You’ll also need to update your include path to include app/vendors, since the Zend Framework loads a lot of classes on its own. I also made a little autoload function to make the loading of Zend Framework classes easier. Put the following code somewhere common, such as app/bootstrap.php:

ini_set('include_path', ini_get('include_path') . ':' . CAKE_CORE_INCLUDE_PATH . DS . '/vendors');
function __autoload($path) {
if (substr($path, 0, 5) == 'Zend_') {
include str_replace('_', '/', $path) . '.php';
}
return $path;
}

You also need to put the DB config for the datasource in config/database.php (updated Jan 20/2010 for better DebugKit compatibility):

var $zendSearchLucene = array(
	'datasource' => 'ZendSearchLucene',
	'indexFile' => 'lucene', // stored in the cache dir.
	'driver' => '',
	'source' => 'search_indices'
);

Then, in the model that’ll act as your search index (say, for example, SearchIndex), specify the DB config:

<?php class SearchIndex extends AppModel {
var $useDbConfig = 'zendSearchLucene';
}
?>

Saving/Indexing

I’ve tried to keep the datasource functions as simple and familiar as possible. When saving an item to the index, the datasource expects a multidimensional array for each item. For compatibility with CakePHP’s datasource code, the ‘meat’ of the data is nested in the third level of the array. Each sub-array contains information about a field to be stored. For example:

$saveData = array('SearchIndex' => array(
  	'document' => array(
		array(
			'key' => 'name',
			'value' => $record[$Model->alias][$this->settings[$Model->alias]['name']],
			'type' => 'Text'
		),
		array(
			'key' => 'description',
			'value' => $record[$Model->alias][$this->settings[$Model->alias]['description']],
			'type' => 'Text'
		),
		array(
			'key' => 'url',
			'value' => $this->__constructUrl($Model, $record),
			'type' => 'Text'
		)
	)
 ));

Passing that data in a Model::save() call will in turn execute the following Zend code (more or less – this is a very simplified version of the actual ZendSearchLuceneSource saving code):

$index = Zend_Search_Lucene::open('/path/to/the/index/set/in/dbConfig');
$doc = new Zend_Search_Lucene_Document();
foreach ($data as $field) {
$doc->addField(Zend_Search_Lucene_Field::$field['type']($field['key'], $field['value']));
}
$index->addDocument($doc);

Obviously that’s a basic example; you’ll probably send a whole bunch of dynamic info to the indexer. But that’s the gist of it anyway.

Querying

You can search for records just like you would a regular datasource. Pass the search terms as a “query” condition. If you want the search terms to be highlighted in the returned results, pass ‘highlight’ => true in the array of options. Note that only indexed fields will be highlighted.

You can find all results:

function search($term) {
$results = $this->SearchIndex->find('all', array('highlight' => true, 'conditions' => array('query' => 'best cakephp tutorials')));
}

You can mimic Google’s I’m Feeling Lucky with find(‘first’):

function search($term) {
$topResult = $this->SearchIndex->find('first', array('conditions' => array('query' => 'best cakephp tutorials')));
}

You can even paginate:

function search($term) {
$this->paginate = array(
'limit' => 10,
'conditions' => array('query' => 'best CakePHP tutorials'),
'highlight' => true
);

$results = $this->paginate();
}

Results are returned in the expected CakePHP way, as a multidimensional array – $results[0]['MyModelAlias'] for multiple records, $results['MyModelAlias'] for one (i.e. with find(‘first’)).

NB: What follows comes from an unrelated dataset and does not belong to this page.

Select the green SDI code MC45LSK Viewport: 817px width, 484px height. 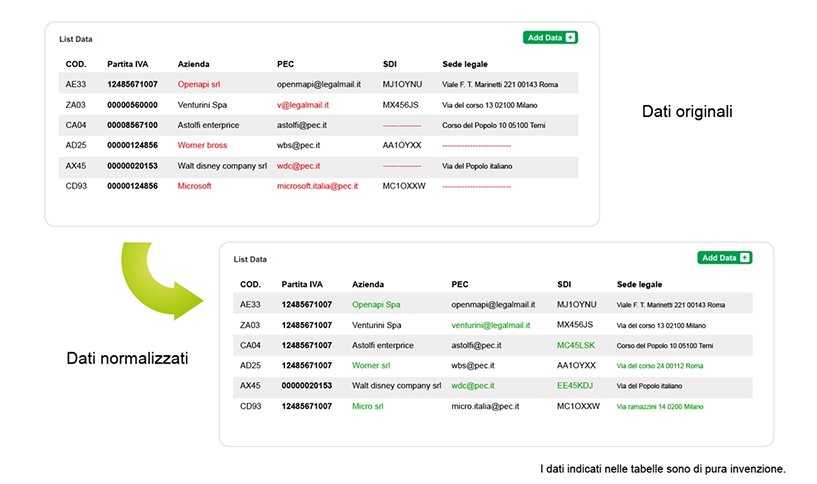[x=575, y=345]
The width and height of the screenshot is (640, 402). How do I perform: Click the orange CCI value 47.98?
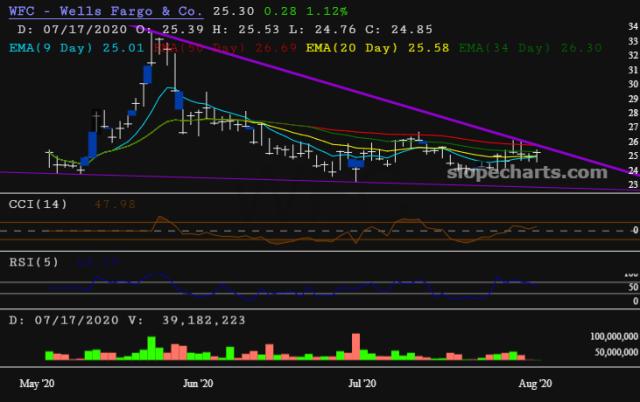point(85,204)
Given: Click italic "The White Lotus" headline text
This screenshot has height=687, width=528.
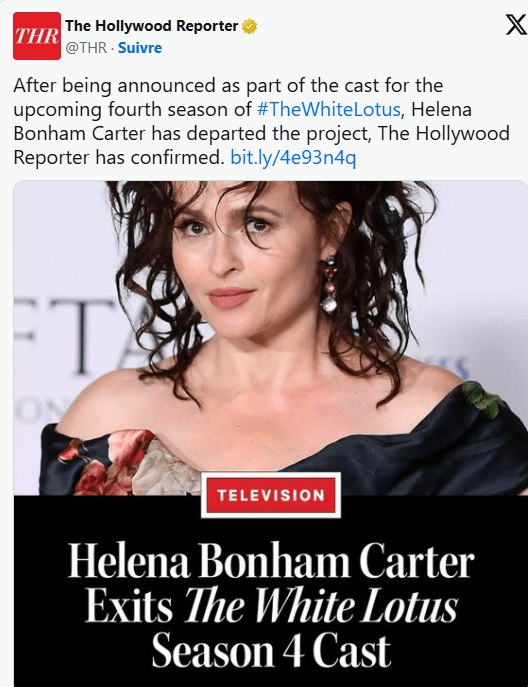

There you go – enjoy! As always, comments and suggestions are welcomed.

I used the RSS Feed datasource by Loadsys as a guide to good datasource design. I may have borrowed a function or two. ;)

Neil Crookes’ Searchable plugin also helped.

16 Responses to Zend_Search_Lucene Datasource for CakePHP

Avatar

Guillaume

January 13th, 2010 at 3:34 pm

Good work! I wanted to do it for a long time… too much procrastination!

Avatar

Neil Crookes

January 14th, 2010 at 12:15 pm

Nice one Jamie, thanks for sharing (and the link). How is Lucene’s search algorithm. I know MySQL FullText search can be adjusted, but I find it a bag o’ sh1te!

Avatar

Jamie

January 15th, 2010 at 1:53 pm

Thanks Neil. Yeah, MySQL FullText is just way too slow and limited. Lucene’s indexing methods make searching and sorting way faster than a FullText search. MySQL has some benefits, like the ability to cross-join between indexes and the ability to modify existing records (since in Lucene you don’t update, you just delete and re-enter), but the speed of Lucene and its additional features like proximity searching, fuzzy searching, and term boosting/weighting just make it a better choice all around for larger search indexes.

Avatar

Abba Bryant

January 16th, 2010 at 5:25 pm

I am working with this code and it isn’t indexing anything. I use Luke to look at the index the datasource creates and the tool says the fields don’t exist and no records are available.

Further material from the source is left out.